Saturday, January 28, 2006
My favorite readings for the week, as usual. Titles range from "Biology's Revenge" to "Republican Skirts on Fire." Tributes to Mozart and to older brothers are included.
Not About Politics
(Sometimes we read just because the writing is good, no matter the topic.)
Charles Krauthammer remembers his older brother, who passed away this week.
Paul Greenberg writes on Mozart, who had an anniversary this week.
Writing in The New Republic, Joseph Braude supposes it might be fanciful to assume that Hamas' electoral victory this week will temper it.
The Economist discusses Russian foreign relations and some of the motives behind them.
Paul Jackson analyzes the Conservative victory in Canada, and what it may and may not mean.
Victor David Hanson parses Osama bin Laden's talking points.
The Salt Lake Tribune reports on the creation of a brief waiting period for developers in the interest of historic preservation.
Barbara Christiansen reports on a developer who wants to make nice to his potential neighbors in northwest AF.
Lobbying, Corruption, Etc.
Michael Barone suggests that our national politics aren't pretty, but aren't necessarily badly broken, either.
Thomas Sowell presents his answers to political corruption in high places in three parts (Part I, Part II, Part III). He's an economist, so he looks at costs and incentives -- and comes up with a suggestion that makes sense, would probably work (and save a lot of money), but would be wildly unpopular politically.
Cal Thomas has a less cataclysmic approach -- not his own idea, but a piece of legislation proposed on Capitol Hill.
George Will's profile of Tom DeLay has a different view of earmarks.
David Limbaugh, at Townhall.com, sees signs of Democratic bankruptcy -- and not the financial kind, either.

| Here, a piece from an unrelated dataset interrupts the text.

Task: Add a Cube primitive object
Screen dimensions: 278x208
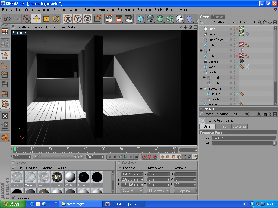Action: pyautogui.click(x=141, y=19)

When Mona Charen titles her piece, "Republican Skirts on Fire," you have to read it, don't you? Apparently, the roof is caving in, too.
Paul Greenberg wrote this intelligent piece on federalism.

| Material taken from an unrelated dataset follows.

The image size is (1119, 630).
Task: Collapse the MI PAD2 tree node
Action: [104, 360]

Walter Williams wonders, Do we trust government? Should we? Which programs are actually necessary? What did we do before [insert your favorite government program here]?
Here's Jonah Goldberg on technology, tyranny, and Vice President Cheney, of all people.

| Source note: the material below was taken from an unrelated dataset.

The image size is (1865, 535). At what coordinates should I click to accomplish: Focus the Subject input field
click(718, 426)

Peggy Noonan discusses the world and President Bush's place in it, and how to improve State of the Union speeches.
George Will attempts to correct Hollywood's latest portrayal of basketball (and racial) history. (Why should facts get in the way of a good story, right?)
Rich Lowry talks about boys and education, mostly, in "Biology's Revenge."
Dick Morris notes that the people at large, unlike the media and much of Washington, don't see the Supreme Court as Super-Congress, and ponders the implications of that.
Kathleen Parker is not entirely complimentary to Wal-Mart, and invites such questions as, Should we shop with our wallets or our consciences? Can a piece of salmon at Super Wal-Mart be morally inferior to a piece at Albertson's or even McGrath's? Would our collective thirst for cheap stuff be strong enough for Wal-Mart to prosper if we weren't being taxed halfway back to the Stone Age?